* [Exercise prompt]: When the line containing "R&D and Innovation (615, 1977)" is reached, begin reproducing lines exactly and continue through the last line of the records below.

(Screenshot grounding data)
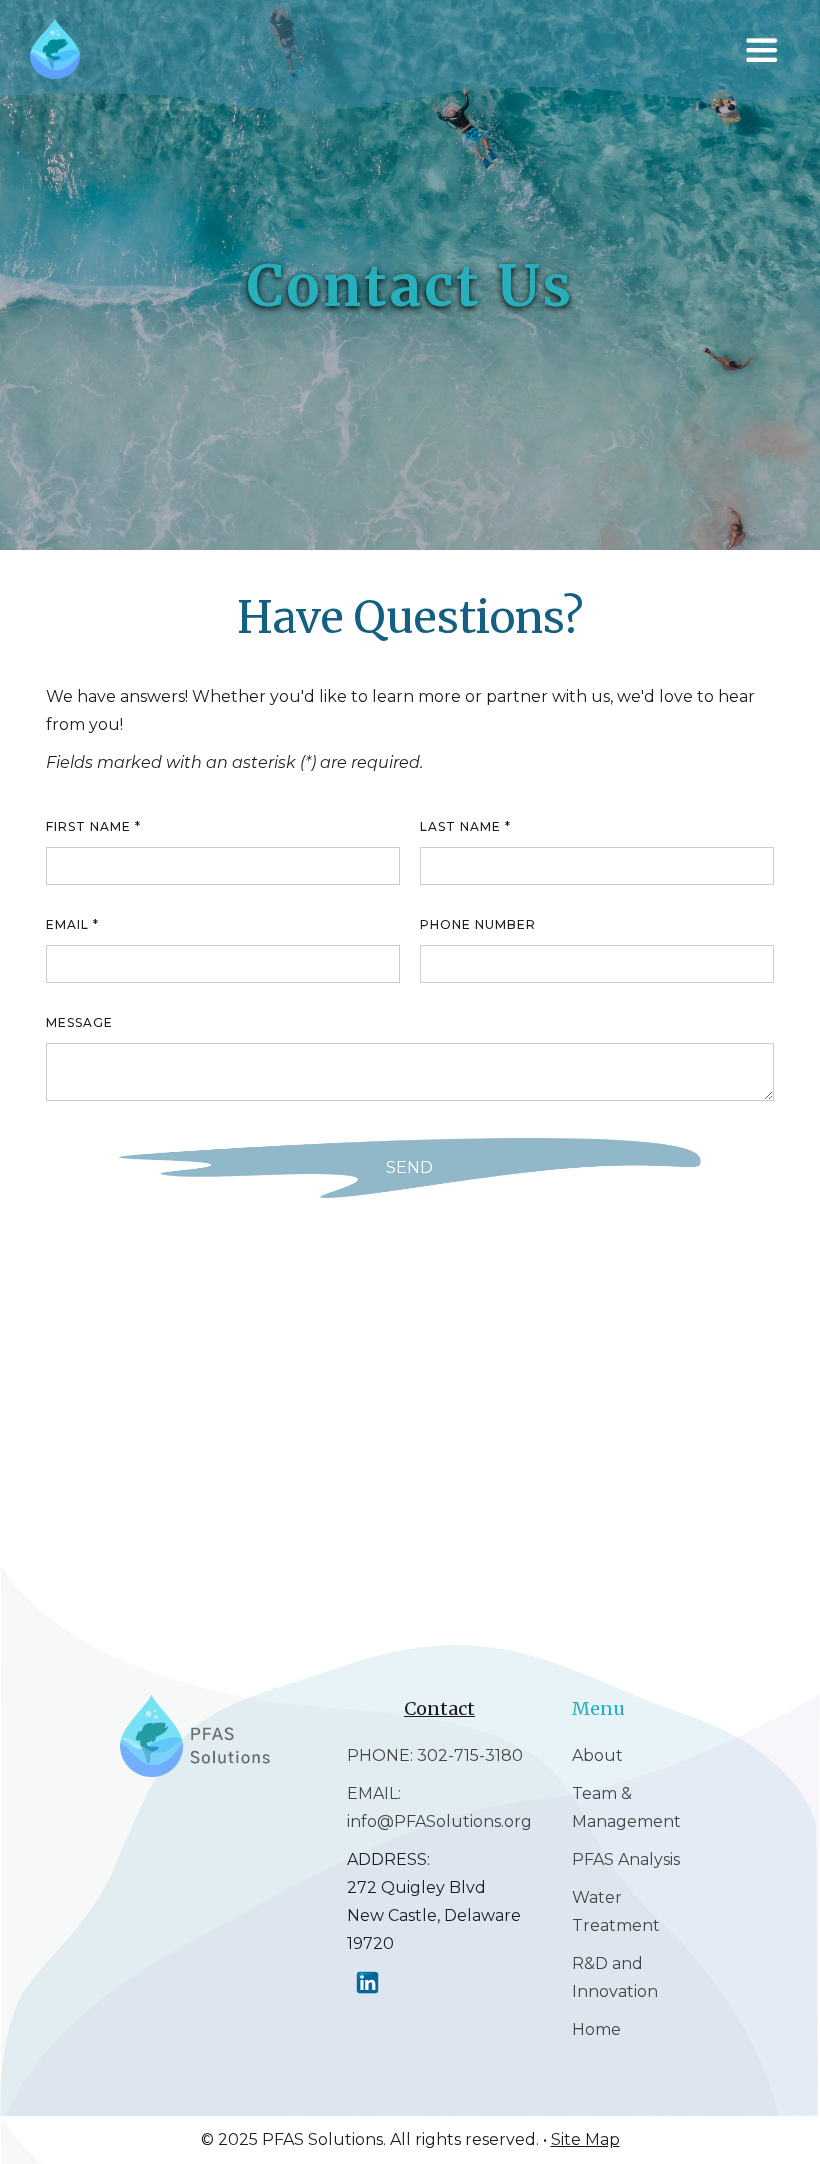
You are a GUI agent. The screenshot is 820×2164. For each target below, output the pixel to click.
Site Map (585, 2139)
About (597, 1755)
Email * (72, 924)
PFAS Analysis (626, 1859)
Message (79, 1022)
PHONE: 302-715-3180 (435, 1755)
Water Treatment (616, 1911)
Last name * (465, 826)
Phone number (478, 924)
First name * (93, 826)
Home (596, 2029)
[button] (766, 50)
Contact (439, 1708)
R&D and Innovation (615, 1977)
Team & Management (626, 1807)
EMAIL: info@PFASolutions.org (439, 1807)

* [The completed task]:
R&D and Innovation (615, 1977)
Team & Management (626, 1807)
EMAIL: info@PFASolutions.org (439, 1807)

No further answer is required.